Another big difference between this book and Kings is the aforementioned genealogy.  I believe this is the longest and most thorough genealogy in the bible.  While I'm going to discuss the details of this genealogy in the coming chapters, what I want to say now is that Chronicles spends a lot of time and energy trying to establish the continuity of their "present day" at the time it was written and the history of David, Solomon and even the earlier patriarchs like Abraham, Isaac and Jacob.  The genealogy does this directly by showing the lines of inheritance between these respective historical figures into the present day, and Chronicle's deep focus on the temple in Jerusalem and God's covenant with Israel establishes continuity in a more spiritual way.  Through these two topics, Chronicles places the post-exilic Judah as both the biological and spiritual inheritors of the promised land, through natural descent and God's promise.  The temple becomes a rallying point that they can gather around both as an artifact of their previous dominion over the land, as well as a symbol of God's enduring promise that they would possess the land forever.

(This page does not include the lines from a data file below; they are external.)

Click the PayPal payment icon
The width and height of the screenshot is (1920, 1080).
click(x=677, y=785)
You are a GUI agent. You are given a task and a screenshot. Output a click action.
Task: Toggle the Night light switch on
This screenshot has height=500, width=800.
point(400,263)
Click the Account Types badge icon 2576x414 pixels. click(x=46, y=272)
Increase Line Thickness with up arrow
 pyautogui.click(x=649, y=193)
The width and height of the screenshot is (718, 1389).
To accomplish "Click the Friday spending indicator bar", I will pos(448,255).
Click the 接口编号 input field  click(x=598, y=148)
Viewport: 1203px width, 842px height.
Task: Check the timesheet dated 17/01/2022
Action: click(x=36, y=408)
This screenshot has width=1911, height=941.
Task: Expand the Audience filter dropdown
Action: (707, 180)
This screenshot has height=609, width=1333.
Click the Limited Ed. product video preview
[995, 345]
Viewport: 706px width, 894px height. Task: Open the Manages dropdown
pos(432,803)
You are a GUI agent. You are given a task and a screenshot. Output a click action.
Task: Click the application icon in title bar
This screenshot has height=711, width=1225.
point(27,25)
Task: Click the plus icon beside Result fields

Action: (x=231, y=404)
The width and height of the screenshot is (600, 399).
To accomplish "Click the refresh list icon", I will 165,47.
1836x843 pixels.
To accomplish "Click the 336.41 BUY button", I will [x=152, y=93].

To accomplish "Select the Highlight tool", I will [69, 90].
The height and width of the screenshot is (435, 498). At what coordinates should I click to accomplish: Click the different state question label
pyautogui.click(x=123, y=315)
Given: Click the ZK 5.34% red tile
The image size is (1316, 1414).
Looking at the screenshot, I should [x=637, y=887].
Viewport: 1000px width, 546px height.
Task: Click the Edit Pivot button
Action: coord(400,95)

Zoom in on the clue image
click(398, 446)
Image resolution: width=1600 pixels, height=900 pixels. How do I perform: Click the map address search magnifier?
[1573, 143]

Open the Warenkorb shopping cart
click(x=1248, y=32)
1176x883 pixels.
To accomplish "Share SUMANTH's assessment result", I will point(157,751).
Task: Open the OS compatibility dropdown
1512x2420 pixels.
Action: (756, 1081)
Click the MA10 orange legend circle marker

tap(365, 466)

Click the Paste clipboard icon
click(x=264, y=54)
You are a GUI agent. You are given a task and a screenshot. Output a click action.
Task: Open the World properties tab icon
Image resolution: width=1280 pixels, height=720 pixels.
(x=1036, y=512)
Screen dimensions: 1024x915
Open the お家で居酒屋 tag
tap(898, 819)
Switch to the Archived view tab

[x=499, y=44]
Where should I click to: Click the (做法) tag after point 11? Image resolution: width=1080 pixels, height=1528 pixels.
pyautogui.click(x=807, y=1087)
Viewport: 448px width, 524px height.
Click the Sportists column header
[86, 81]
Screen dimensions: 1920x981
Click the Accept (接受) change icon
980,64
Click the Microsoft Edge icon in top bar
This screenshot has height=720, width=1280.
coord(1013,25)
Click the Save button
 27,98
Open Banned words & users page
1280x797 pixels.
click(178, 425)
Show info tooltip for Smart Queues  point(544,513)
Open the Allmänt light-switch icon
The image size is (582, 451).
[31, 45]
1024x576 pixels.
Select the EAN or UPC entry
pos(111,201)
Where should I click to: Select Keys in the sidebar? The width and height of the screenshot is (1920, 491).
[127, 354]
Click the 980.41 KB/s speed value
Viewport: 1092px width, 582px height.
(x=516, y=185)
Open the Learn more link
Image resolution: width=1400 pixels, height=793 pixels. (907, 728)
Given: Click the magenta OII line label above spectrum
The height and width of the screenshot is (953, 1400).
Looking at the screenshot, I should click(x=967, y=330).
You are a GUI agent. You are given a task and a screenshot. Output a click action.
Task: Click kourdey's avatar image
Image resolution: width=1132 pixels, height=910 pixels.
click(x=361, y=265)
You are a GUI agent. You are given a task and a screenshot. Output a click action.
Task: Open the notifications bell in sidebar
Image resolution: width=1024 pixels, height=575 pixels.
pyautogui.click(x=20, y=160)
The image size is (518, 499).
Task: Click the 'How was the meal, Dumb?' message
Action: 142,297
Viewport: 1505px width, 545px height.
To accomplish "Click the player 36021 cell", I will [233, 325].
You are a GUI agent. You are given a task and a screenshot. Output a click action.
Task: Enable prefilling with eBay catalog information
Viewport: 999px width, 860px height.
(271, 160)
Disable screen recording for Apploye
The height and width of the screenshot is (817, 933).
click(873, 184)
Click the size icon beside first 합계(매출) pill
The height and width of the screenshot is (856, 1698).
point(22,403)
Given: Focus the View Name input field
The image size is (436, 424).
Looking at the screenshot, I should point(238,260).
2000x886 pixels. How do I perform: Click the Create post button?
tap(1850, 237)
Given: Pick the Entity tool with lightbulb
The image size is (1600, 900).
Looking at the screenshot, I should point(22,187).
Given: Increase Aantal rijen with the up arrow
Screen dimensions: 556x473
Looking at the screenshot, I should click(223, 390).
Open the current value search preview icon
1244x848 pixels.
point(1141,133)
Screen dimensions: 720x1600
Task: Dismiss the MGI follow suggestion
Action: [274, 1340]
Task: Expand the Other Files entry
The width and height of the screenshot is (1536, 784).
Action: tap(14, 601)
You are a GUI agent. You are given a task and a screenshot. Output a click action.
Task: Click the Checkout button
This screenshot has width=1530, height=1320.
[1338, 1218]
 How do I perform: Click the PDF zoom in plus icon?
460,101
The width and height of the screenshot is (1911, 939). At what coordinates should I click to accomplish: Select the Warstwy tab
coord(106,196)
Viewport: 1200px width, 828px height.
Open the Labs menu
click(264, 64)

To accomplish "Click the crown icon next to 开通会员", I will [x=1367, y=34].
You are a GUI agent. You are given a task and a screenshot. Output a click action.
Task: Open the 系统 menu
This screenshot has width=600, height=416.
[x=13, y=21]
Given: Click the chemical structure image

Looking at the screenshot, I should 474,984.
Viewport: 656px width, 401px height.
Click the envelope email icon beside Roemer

In a manner of speaking, the book of Chronicles is appealing to the past as a way to bolster their legitimacy and claims on the land into the future.  This is particularly relevant in the post-exilic period because the people may not feel like the land of Judah is "their place" without understanding their historical presence in the area.

In summary, Chronicles is a book written primarily for the people of Judah, focusing on the history of Judah, it describes David and Solomon in idealistic terms to establish a historical "golden age" that they could aspire to rebuild when returning from exile, and it seeks to establish a continuity with the past to both justify and inspire Judah's reoccupation of the promised land and Jerusalem.  In all of these aspects, Chronicles is really a product of its time.